A comissão ainda busca reverter as decisões de habeas corpus que impedem o depoimento de investigados. Entre os nomes que a CPMI pretende ouvir estão Martha Graeff, ex-noiva do empresário Daniel Vorcaro, o ministro da Previdência, Wolney Queiroz, e o presidente da Dataprev, Rodrigo Assumpção. Questionamentos já foram formalmente enviados ao STF para tentar viabilizar esses depoimentos.
Em relação aos documentos de Daniel Vorcaro que foram retirados da sala cofre da comissão por ordem de André Mendonça, Carlos Viana informou que um ofício foi enviado ao ministro solicitando a devolução do material apreendido.
O relator da CPMI, deputado Alfredo Gaspar (União-AL), informou que o relatório preliminar já soma aproximadamente 5 mil páginas e aponta 228 indiciamentos.
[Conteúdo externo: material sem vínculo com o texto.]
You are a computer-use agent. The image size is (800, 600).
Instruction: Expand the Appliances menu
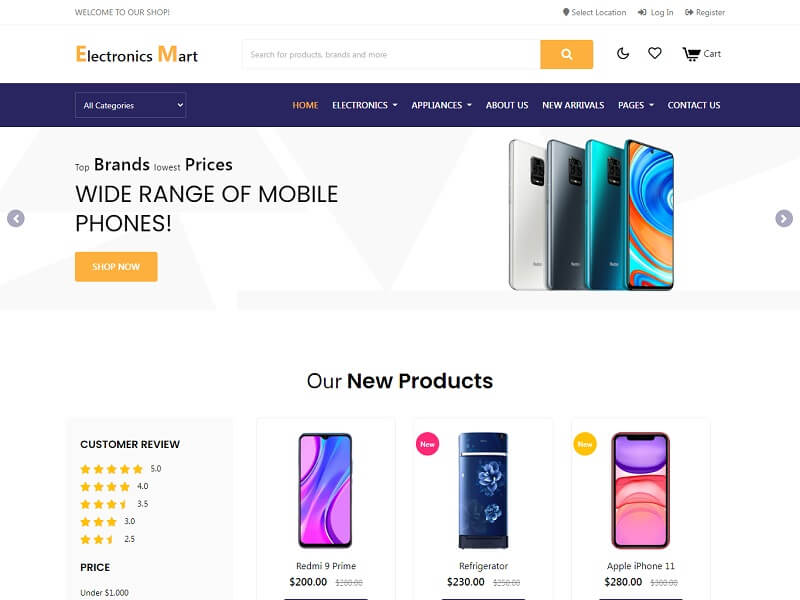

Gaspar ressaltou a importância da prorrogação para a elaboração de propostas legislativas que visem o aprimoramento do sistema previdenciário. “Vai muito além do relatório. A prorrogação vai ser muito importante porque nós estamos trabalhando na legislação, através de projetos de lei para buscar uma blindagem do sistema de previdência”, explicou o relator.
Alfredo Gaspar também destacou que as investigações revelaram uma significativa vulnerabilidade do sistema brasileiro a esquemas de lavagem de dinheiro, um problema que, segundo ele, exige atenção e mudanças na legislação vigente.